La famiglia ha comunicato anche le modalità per chi vorrà rendergli omaggio. Dalle 15 di oggi Igor Protti si troverà presso la stanza del commiato Frongillo, al cimitero di Cecina, in via della Rimembranza.
Nello stesso post è stato diffuso anche l’ultimo messaggio dell’ex calciatore, condiviso per sua volontà dai familiari: «Questo splendido viaggio, come ogni partita, è arrivato al fischio finale. Difficile provare parole che possano spiegarlo, l’unica cosa che posso fare è ringraziare la mia grande e meravigliosa famiglia che ho adorato. Tutte le persone che mi hanno voluto bene e che mi sono state vicino, tutti i tifosi delle squadre nelle quali ho giocato per l’affetto e l’amore sempre dimostratomi e totalmente ricambiato. Sperando che sia un arrivederci e non un addio».
Il ricordo dei club
Protti è stato una bandiera assoluta del Livorno, ma nella sua carriera ha vestito anche le maglie di Messina, Bari, Lazio, Napoli e Reggiana. Con il Bari è stato capocannoniere in Serie A, pur in una stagione conclusa con la retrocessione della squadra. Con la maglia azzurra ha giocato soltanto nella Nazionale di beach soccer.

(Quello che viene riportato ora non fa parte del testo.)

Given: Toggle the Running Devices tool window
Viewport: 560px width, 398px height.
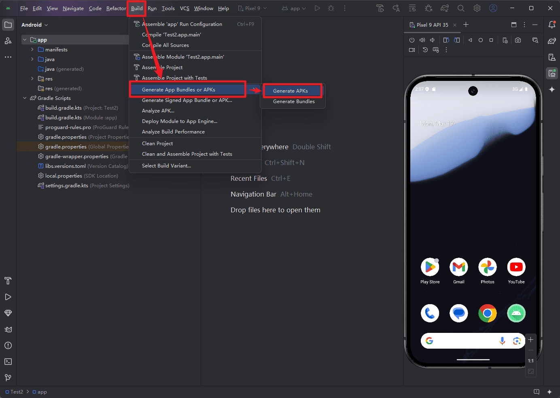Looking at the screenshot, I should pos(552,73).
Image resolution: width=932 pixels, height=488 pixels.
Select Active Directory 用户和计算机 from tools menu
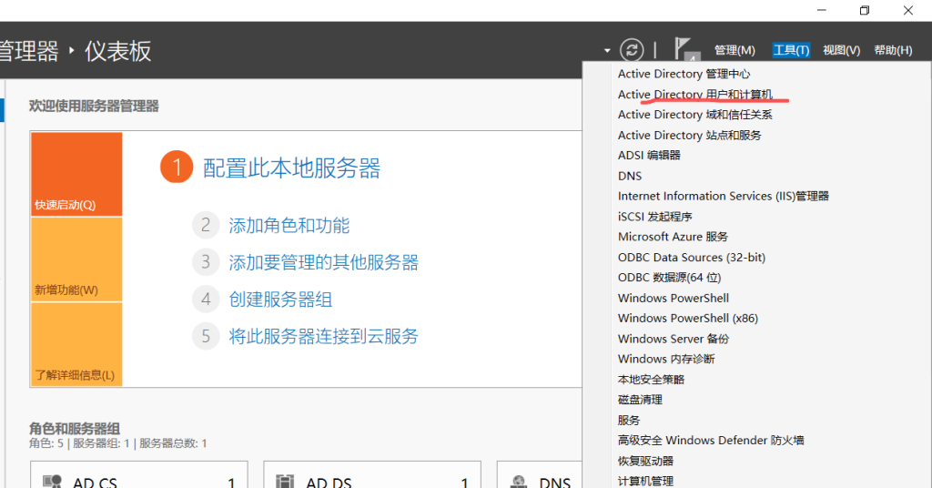[x=695, y=95]
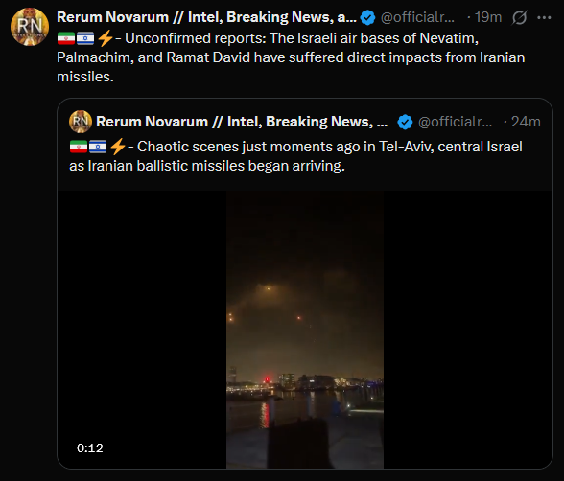Click the blue verified badge on main post
Viewport: 564px width, 481px height.
pyautogui.click(x=367, y=17)
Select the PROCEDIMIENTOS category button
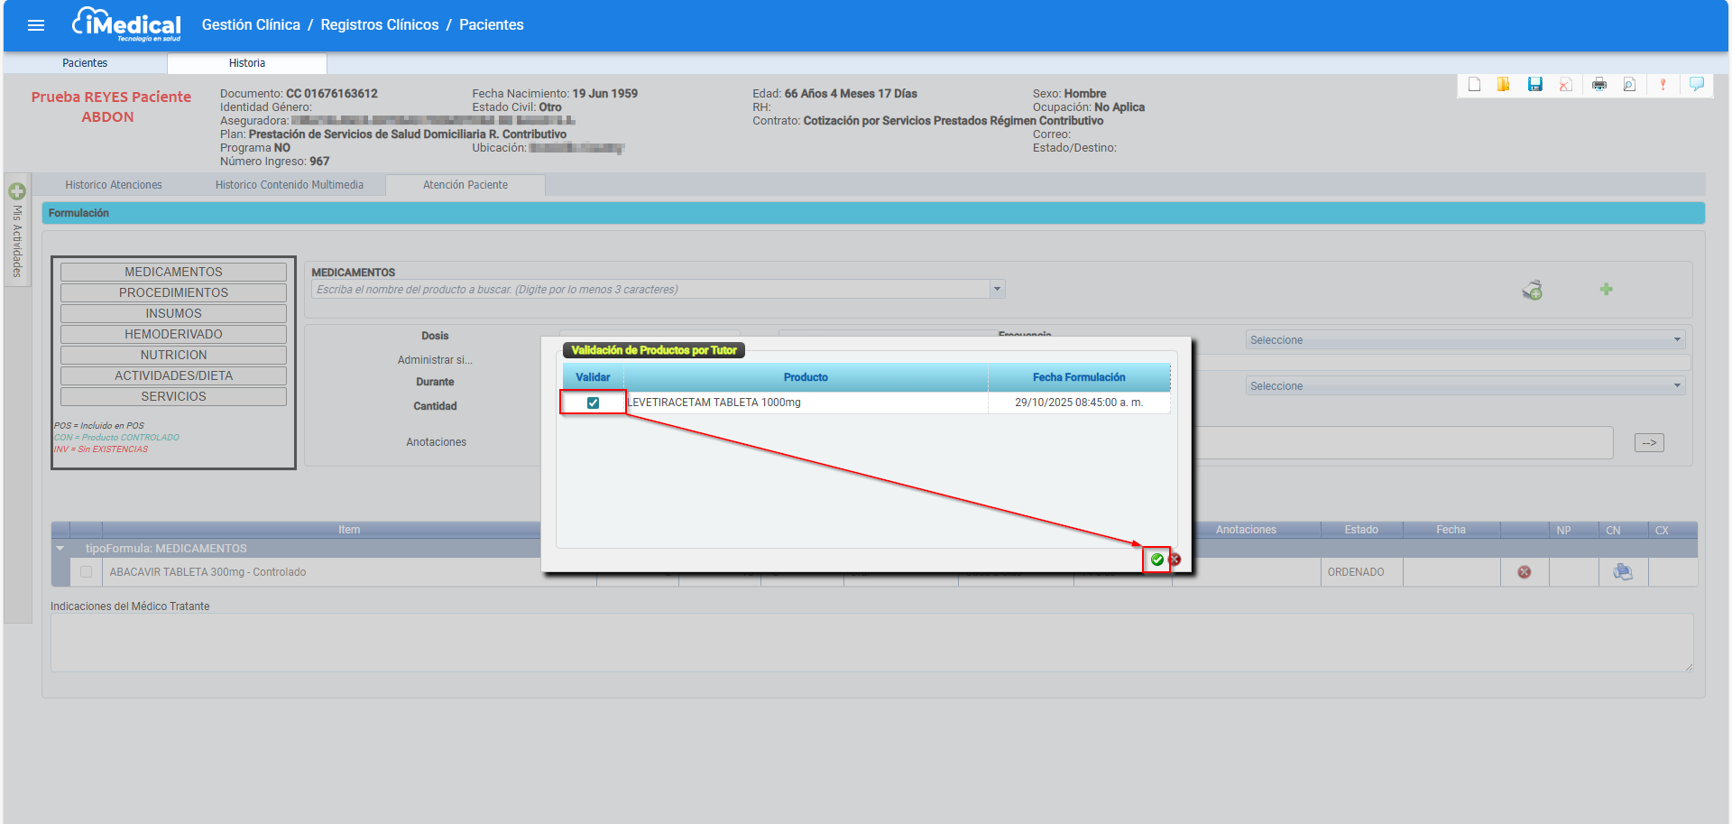This screenshot has width=1732, height=824. [173, 292]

Il Livorno lo ha ricordato con poche parole, segnate dal dolore: «Non riusciamo a trovare le parole. Non esistono forse le parole giuste in questi momenti. Igor per sempre».
Anche la SSC Napoli ha espresso cordoglio per la scomparsa dell’ex attaccante: «Il Presidente Aurelio De Laurentiis, i dirigenti, la squadra e tutta la SSC Napoli si uniscono al cordoglio per la scomparsa di Igor Protti, simbolo straordinario e indimenticabile bomber del calcio italiano. Ha indossato la maglia azzurra nella stagione ‘97/98, dando il suo encomiabile contributo e facendosi sempre amare per le sue doti umane e sportive. Ha lottato fino alla fine con il suo consueto spirito coriaceo, mostrando un meraviglioso attaccamento alla vita e alla sua famiglia. Ciao, Igor».